UMass Faculty Panel to Address COVID-19 and Health Disparities by Race, Gender and Class

On Oct. 9 at 1 p.m., a panel of UMass faculty will discuss “Race, Gender, Class, and COVID-19” via Zoom Webinar. The event is free and open to the public but registration is required.

COVID-19 has exposed deep inequities in our society. This panel will explore the structural inequalities laid bare by a pandemic that disproportionately affects so many along divisions of race, gender and class. This event is co-sponsored by the Office of Equity and Inclusion and the Office of the Provost and organized in collaboration with critical political studies research cluster in the political science department.

Panelists include:

Airin Martinez, assistant professor of health policy and management, UMass
Martinez's research examines the sociopolitical and institutional arrangements that produce chronic disease disparities among Latinx immigrants and their U.S.-born children. Martinez’s current research examines how the local implementation of immigration enforcement policies creates material deprivation and psychosocial stress among Latinx mixed-status families, with at least one unauthorized immigrant.

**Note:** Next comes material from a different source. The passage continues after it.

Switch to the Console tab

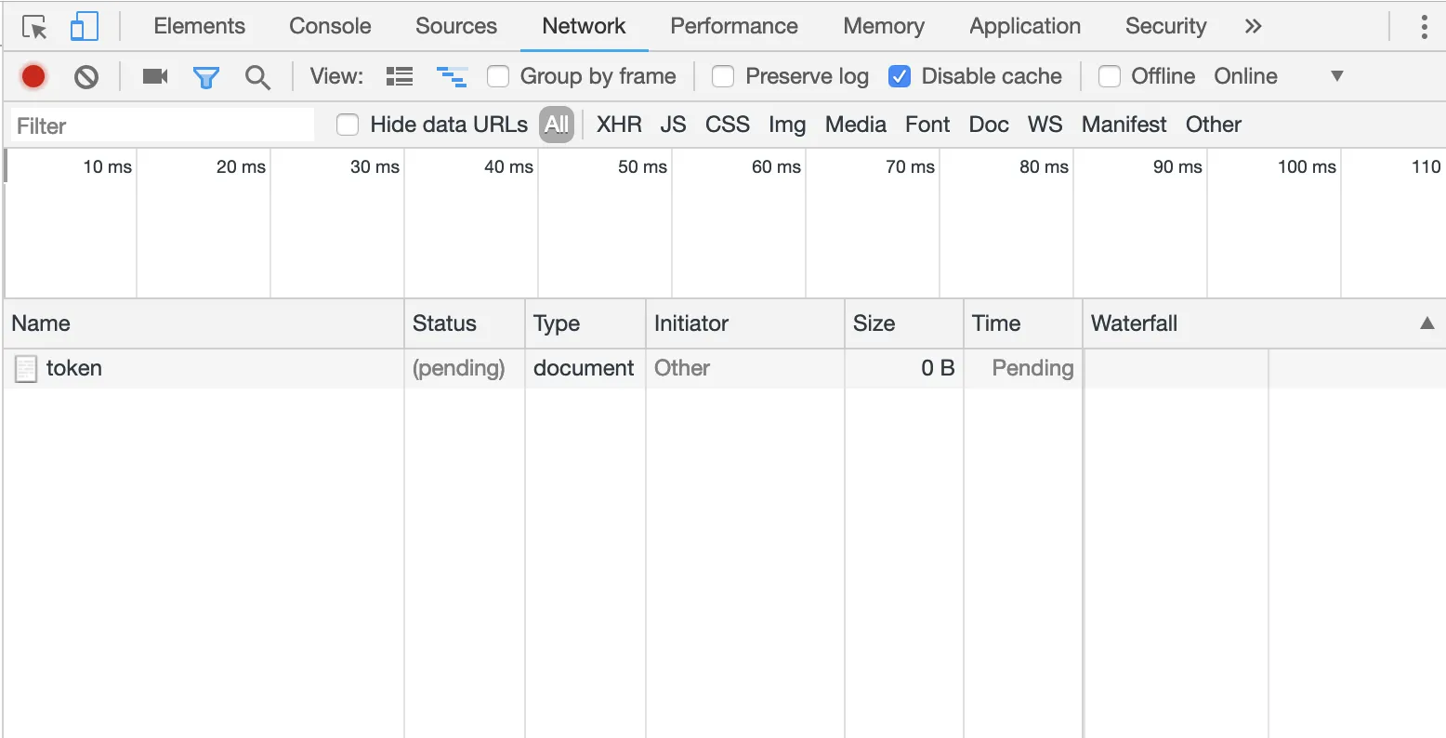tap(330, 26)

Dean Robinson, associate professor of political science, UMass
Robertson is the co-author of “Health Disparities by Race and Class: Why Both Matter” and author of “The Black Family and U.S. Social Policy” and “Black Nationalism in American Politics and Thought.”

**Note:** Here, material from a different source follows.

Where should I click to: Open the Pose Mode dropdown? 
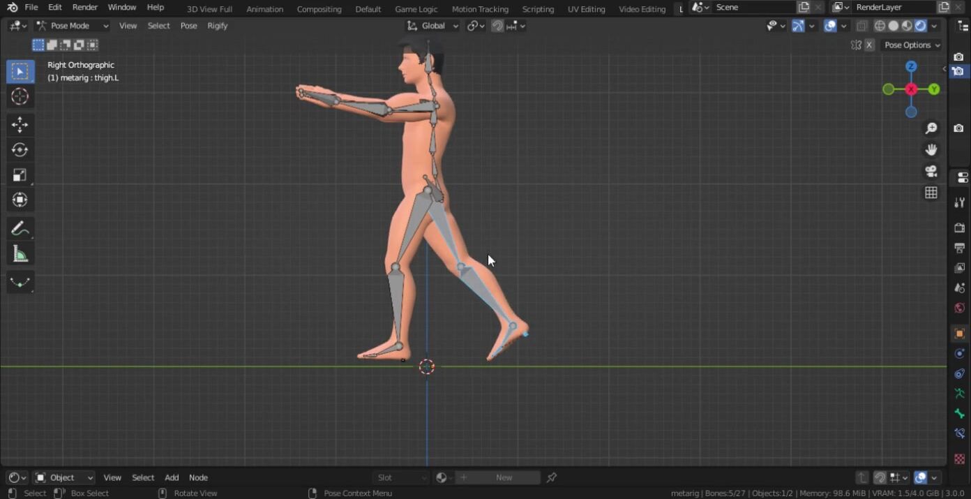[x=73, y=26]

Javier Rodríguez, Mary Toepelt Nicolai and George S. Blair Assistant Professor, Claremont Graduate University
Javier Rodríguez’s research incorporates theoretical and methodological principles from economics, demography, psychology, and public health to study the political causes and consequences of socioeconomic and racial disparities in health.

Wilmore Webley, associate professor, pre-medical and pre-dental advisor, UMass
Webley is the director of pre-med/pre-health advising and oversees advising for 1,500 undergraduates across campus exploring careers in the medical, dental and health fields. His research focuses on infectious disease mechanisms and the role of specific infections in chronic diseases.

Moderated by:
Anna Maria Siega-Riz, dean of the School of Public Health and Health Sciences, UMass
Siega-Riz serves on the National Institutes of Health Council and the National Academies of Sciences, Engineering and Medicine’s Health and Medicine Division Advisory Committee. Previously, she served on the 2015 Dietary Guidelines Federal Advisory Committee, the National Heart, Lung and Blood Institute Advisory Council and the USDA/DHHS Pregnancy Technical Expert Committee, B-24 Months Project.